The most outré of the three DVDs combines Star Trek with the wild west in the two-disc set, Trek Stars Go West. 1950s and 60s television was overrun with Cowboys & Indians, long before the term Native American was coined, when schoolbooks and common opinion never equated their wholesale slaughter with genocide. In keeping with the times, network programming favored simpleminded scenarios, mundane problems and easy solutions. Common plot elements running through the shows offered here, for example, have less to do with political or racial issues than with the workaday lives of white dudes, their honor amongst themselves, and the ceaseless trouble instigated — on the farm, on the ranch or in the saloon — by pesky womenfolk.
A braided Leonard Nimoy is onscreen only briefly as a conniving Comanche in an episode of Tate (1960). Written by Harry Julian Fink, the show is chockablock with the same brand of simmering stoicism he later brought to his Dirty Harry characters. After being a major nuisance to the locals, the future Mr. Spock is scalped (offscreen, ‘natch) by a very young Robert Redford. We’re then treated to Nimoy as a sourpuss saloon manager/pimp in “The Ape,” a 1960 Bonanza (also missing its theme song) which attempts to, well, ape Steinbeck’s Of Mice and Men as hulking Hoss (Dan Blocker) plays George to Cal Bolder’s Lennie — dumb and dumber — six years before Bolder fell into the abyss of Jesse James Meets Frankenstein’s Daughter. Again from 1960, Nimoy is a gun for hire in a town lorded over by a bullying land baron in “Shorty” from the forgotten Outlaws series. Sharply written by Daniel Mainwaring, it revisits the themes of power and intimidation prevalent in his screenplays for Out of the Past, The Big Steal, The Hitch-Hiker, The Phenix City Story, and Invasion of the Body Snatchers.
There’s also a two-part Outlaws, “Starfall” (1960), a restrained William Shatner co-starring with Edgar Buchanan (Petticoat Junction’s Uncle Joe), John (Attack of the Puppet People) Hoyt, Warners regular Barton MacLane, Jack Warden (!), Cloris Leachman (!!), and Victor (King Tut) Buono. They’ve disinterred a 1949 installment of The Lone Ranger with DeForest (‘Bones’) Kelley; and a 1957 broadcast of Hawkeye and the Last of the Mohicans with James (‘Scotty’) Doohan grossly overshadowed by Lon Chaney Jr. as Chingachgook.

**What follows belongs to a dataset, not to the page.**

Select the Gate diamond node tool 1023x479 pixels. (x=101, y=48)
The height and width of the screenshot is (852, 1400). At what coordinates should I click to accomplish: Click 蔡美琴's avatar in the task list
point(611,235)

The pot of fool’s gold at the end of this black and white rainbow, however, is the full color feature film White Comanche (1968). Shot on the cheap in Spain, it stars Shatner as twin half breed brothers. One’s virtuous, the other a peyote-swilling renegade lording over a band of sycophants, or: Marlon Brando in One-Eyed Jacks versus Marlon Brando in Apocalypse Now, minus the talent (and budget). Joseph Cotton is there too, but by the time he wanders in, you may think you’ve lost your mind.